§ Task to complete: Pick up the Saket Kushwaha biography where it stops and continue it.

-- Start of Source excerpt --

Saket Kushwaha is an Indian educationist and agricultural economist. He is the vice chancellor (VC) of Rajiv Gandhi University, Arunachal Pradesh and former VC of Lalit Narayan Mithila University, Bihar. He is a professor of agricultural economics at the Banaras Hindu University, on lien.

Early life and education 
Kushwaha was born on 28 August 1963 in Bhimsen, Kanpur, Uttar Pradesh, India. His father, Surendra Singh Kushwaha, was professor in the physics department of Banaras Hindu University and also served as VC of Ranchi University, Jharkhand and Mahatma Gandhi Kashi Vidyapith, Uttar Pradesh. Saket Kushwaha has B.Sc in Agriculture (1983) and an M.Sc. (1986) and Ph.D. (1992) in Agricultural Economics from Banaras Hindu University.

-- End of Source excerpt --
-- Start of Entries --

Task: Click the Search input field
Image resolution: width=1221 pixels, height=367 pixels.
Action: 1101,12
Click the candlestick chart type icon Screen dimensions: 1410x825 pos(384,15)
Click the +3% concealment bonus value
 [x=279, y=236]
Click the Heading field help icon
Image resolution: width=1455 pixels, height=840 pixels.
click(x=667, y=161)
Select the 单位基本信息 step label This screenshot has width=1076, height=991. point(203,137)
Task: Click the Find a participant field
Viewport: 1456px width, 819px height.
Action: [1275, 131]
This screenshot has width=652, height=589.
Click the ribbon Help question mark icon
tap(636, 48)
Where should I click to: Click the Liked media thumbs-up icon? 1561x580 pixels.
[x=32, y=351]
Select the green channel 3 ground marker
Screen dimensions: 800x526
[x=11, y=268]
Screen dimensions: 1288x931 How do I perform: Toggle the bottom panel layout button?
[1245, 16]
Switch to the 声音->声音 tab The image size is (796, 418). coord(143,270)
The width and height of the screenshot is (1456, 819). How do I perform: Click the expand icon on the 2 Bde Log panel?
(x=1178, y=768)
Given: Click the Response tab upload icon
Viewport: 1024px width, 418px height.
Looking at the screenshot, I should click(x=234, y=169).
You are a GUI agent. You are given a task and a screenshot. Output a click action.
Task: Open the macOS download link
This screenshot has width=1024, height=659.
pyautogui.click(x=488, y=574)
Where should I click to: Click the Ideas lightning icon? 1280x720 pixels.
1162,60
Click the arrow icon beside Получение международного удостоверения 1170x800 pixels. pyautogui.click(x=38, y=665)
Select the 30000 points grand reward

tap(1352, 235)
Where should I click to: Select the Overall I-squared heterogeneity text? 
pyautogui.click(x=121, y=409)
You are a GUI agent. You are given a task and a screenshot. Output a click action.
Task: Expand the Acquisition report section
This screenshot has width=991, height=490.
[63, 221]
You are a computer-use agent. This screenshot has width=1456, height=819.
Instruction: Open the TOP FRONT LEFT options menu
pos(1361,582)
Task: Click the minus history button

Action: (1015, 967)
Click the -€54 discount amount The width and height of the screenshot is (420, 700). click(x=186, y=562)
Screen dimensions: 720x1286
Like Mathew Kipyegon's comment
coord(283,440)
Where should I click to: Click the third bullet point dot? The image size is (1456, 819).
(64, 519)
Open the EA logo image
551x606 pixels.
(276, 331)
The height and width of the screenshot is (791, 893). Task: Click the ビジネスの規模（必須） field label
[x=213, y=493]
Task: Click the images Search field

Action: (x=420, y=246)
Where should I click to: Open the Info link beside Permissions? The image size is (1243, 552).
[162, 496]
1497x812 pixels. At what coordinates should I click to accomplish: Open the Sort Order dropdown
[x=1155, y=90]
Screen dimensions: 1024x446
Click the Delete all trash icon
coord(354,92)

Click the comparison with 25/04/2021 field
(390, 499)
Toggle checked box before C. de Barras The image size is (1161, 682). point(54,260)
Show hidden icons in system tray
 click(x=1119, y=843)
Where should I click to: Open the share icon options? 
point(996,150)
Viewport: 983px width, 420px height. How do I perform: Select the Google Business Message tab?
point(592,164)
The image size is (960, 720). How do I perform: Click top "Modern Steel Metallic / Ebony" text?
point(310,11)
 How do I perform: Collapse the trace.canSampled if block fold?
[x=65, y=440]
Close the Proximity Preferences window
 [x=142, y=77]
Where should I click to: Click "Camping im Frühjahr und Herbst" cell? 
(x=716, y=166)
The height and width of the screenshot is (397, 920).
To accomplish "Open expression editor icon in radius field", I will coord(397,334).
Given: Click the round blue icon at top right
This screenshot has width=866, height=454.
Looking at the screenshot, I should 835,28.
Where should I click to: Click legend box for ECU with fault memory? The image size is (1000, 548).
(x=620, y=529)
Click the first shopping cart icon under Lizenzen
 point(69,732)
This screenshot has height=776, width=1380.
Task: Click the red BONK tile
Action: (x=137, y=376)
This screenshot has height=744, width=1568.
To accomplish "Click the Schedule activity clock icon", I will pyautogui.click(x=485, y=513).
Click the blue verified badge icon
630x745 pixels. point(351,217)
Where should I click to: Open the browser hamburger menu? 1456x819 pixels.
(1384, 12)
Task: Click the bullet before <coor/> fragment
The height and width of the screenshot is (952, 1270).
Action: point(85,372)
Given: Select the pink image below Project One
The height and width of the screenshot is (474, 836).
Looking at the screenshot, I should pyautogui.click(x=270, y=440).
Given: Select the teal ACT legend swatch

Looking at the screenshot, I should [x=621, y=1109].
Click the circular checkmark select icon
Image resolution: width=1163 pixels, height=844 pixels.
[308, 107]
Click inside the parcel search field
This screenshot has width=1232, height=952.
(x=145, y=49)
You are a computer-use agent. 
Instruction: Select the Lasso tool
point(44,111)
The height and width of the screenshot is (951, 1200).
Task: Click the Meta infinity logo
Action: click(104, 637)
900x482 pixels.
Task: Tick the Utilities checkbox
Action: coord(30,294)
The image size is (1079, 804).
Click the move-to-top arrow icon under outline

-- End of Entries --

§ Result of the task:
Career 
Kushwaha has served as the dean of the School of Management at Federal University of Technology Bauchi, Nigeria from 1993 to 2006. In 2006 he joined as professor at Banaras Hindu University. In 2014 he was appointed VC of  Lalit Narayan Mithila University where he served until 2017. From 2017 to 2018 he served as professor-in-charge for Rajiv Gandhi South Campus Banaras Hindu University. In 2018 he was appointed VC of Rajiv Gandhi University.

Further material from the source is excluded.